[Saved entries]
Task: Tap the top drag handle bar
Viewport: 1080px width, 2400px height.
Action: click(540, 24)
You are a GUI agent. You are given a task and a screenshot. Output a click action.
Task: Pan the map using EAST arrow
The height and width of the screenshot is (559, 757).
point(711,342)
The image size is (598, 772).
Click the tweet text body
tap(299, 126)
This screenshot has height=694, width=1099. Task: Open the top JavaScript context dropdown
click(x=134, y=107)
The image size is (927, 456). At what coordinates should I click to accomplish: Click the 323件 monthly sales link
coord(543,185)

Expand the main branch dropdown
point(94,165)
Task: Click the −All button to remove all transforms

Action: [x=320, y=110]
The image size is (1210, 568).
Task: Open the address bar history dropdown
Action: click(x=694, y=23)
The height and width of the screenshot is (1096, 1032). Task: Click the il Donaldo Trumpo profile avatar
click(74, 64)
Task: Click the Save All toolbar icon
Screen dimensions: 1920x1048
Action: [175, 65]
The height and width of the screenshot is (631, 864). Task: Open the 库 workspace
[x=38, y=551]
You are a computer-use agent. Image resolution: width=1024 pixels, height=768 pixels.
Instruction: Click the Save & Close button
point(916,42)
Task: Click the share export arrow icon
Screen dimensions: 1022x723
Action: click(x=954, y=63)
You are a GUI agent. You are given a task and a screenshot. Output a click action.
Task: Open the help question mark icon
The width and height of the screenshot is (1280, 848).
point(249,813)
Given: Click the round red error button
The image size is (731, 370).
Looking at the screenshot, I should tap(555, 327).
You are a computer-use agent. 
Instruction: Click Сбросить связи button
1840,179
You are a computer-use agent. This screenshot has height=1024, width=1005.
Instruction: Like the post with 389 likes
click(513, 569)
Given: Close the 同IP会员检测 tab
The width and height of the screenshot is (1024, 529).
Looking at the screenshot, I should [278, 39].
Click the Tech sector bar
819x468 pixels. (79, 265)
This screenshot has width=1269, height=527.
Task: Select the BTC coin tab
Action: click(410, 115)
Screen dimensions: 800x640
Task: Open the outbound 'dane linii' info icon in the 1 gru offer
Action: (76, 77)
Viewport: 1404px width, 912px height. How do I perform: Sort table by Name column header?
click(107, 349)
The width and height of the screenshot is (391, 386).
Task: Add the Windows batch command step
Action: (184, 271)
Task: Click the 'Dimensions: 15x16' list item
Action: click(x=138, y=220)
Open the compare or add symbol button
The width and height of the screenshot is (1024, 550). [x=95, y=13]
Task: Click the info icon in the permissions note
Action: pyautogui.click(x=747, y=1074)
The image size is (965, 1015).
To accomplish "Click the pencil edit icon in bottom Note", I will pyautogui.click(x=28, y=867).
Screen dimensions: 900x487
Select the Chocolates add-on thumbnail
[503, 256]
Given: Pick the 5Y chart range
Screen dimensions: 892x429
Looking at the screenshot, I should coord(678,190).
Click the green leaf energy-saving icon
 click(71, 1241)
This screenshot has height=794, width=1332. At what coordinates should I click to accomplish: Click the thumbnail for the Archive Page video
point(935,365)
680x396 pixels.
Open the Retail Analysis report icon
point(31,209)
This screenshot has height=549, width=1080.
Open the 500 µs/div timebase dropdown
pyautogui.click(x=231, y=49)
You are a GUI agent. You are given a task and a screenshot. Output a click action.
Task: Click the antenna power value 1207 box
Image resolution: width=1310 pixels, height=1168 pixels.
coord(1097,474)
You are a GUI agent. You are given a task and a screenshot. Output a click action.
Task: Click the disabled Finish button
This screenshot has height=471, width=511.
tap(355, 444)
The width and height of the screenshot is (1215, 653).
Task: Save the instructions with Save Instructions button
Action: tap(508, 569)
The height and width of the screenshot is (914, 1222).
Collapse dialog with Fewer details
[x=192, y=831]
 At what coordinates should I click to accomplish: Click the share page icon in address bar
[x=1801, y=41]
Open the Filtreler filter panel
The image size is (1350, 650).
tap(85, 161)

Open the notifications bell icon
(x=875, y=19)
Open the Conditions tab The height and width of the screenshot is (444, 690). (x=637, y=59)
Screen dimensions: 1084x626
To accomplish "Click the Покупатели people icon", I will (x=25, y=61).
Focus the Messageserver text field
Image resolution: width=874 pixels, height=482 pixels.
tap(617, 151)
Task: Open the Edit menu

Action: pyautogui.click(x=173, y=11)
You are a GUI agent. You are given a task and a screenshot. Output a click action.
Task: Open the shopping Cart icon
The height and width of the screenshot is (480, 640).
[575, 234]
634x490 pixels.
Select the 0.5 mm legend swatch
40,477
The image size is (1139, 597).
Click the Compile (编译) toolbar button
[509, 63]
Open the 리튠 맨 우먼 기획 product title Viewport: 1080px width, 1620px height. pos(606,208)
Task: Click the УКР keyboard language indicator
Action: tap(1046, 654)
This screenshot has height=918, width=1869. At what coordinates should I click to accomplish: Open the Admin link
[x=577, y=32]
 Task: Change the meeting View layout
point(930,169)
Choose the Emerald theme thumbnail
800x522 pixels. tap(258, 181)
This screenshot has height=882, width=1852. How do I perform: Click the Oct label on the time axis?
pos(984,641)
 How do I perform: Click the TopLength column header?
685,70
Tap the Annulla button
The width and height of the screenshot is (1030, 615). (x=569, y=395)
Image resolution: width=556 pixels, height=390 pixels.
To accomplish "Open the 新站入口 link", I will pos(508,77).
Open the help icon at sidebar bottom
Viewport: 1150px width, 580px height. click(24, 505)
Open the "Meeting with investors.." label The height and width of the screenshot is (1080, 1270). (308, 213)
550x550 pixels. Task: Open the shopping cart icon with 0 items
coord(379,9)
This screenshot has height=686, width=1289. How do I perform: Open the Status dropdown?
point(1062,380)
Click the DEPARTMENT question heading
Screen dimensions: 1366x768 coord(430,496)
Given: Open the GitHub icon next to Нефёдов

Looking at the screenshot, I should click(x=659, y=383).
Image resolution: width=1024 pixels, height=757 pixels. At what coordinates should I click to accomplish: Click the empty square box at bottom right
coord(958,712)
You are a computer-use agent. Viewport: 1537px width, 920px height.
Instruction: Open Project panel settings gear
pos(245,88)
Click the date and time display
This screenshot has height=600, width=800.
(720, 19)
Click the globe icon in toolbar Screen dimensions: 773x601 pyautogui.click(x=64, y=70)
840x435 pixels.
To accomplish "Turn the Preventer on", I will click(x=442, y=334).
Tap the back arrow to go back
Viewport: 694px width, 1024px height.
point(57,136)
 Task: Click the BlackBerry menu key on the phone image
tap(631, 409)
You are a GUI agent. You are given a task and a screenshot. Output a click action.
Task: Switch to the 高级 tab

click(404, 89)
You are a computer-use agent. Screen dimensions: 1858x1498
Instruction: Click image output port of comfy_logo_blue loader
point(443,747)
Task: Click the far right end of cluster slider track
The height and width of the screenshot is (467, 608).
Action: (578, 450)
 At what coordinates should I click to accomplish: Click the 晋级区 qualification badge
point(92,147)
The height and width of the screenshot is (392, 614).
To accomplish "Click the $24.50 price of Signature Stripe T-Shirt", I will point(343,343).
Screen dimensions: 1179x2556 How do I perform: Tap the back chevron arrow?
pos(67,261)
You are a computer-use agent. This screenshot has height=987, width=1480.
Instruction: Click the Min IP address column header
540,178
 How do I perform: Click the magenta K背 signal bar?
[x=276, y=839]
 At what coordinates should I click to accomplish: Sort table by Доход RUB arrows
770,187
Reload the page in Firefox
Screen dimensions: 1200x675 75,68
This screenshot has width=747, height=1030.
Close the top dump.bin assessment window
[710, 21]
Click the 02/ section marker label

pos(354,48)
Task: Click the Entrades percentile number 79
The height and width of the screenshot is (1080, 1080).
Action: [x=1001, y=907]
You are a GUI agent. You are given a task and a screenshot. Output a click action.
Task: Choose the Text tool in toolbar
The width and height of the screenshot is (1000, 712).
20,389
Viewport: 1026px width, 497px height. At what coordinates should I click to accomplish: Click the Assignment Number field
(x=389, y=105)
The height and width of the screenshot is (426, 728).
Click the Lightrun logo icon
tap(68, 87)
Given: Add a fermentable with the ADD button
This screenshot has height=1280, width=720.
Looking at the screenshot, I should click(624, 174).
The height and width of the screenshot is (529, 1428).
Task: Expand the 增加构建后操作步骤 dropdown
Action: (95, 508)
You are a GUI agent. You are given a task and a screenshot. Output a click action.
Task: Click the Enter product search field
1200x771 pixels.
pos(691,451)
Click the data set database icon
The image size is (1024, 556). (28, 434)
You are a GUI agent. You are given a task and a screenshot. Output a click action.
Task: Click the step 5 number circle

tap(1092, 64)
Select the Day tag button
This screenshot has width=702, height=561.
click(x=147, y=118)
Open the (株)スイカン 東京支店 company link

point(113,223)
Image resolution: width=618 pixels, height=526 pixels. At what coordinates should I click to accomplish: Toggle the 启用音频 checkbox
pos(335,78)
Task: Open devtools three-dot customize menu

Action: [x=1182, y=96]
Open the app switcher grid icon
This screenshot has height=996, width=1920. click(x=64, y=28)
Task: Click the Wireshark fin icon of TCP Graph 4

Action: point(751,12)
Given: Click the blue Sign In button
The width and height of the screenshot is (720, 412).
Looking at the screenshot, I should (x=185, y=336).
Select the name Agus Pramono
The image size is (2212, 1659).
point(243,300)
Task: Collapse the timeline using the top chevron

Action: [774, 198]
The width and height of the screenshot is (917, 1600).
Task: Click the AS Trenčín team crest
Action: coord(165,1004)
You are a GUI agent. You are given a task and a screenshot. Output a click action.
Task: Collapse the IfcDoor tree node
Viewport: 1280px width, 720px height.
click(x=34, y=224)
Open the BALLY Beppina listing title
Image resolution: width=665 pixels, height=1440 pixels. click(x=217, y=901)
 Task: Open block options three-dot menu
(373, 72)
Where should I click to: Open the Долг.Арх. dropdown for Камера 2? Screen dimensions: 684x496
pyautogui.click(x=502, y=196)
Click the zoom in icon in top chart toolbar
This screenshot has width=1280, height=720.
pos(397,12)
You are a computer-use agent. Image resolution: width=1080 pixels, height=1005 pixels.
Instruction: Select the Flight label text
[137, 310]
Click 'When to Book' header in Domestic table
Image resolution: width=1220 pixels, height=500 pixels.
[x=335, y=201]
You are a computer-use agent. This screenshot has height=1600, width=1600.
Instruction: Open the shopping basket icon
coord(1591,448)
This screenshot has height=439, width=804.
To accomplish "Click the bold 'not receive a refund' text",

▶ [WORK TO BE COMPLETED] Look through the entries above; find each line with the word "will" and copy it.

▶ [ANSWER]
To accomplish "Click the pencil edit icon in bottom Note", I will pyautogui.click(x=28, y=867).
To accomplish "Click the Покупатели people icon", I will (x=25, y=61).
To accomplish "Open the 新站入口 link", I will pos(508,77).
To accomplish "Turn the Preventer on", I will click(x=442, y=334).
To accomplish "Click the $24.50 price of Signature Stripe T-Shirt", I will point(343,343).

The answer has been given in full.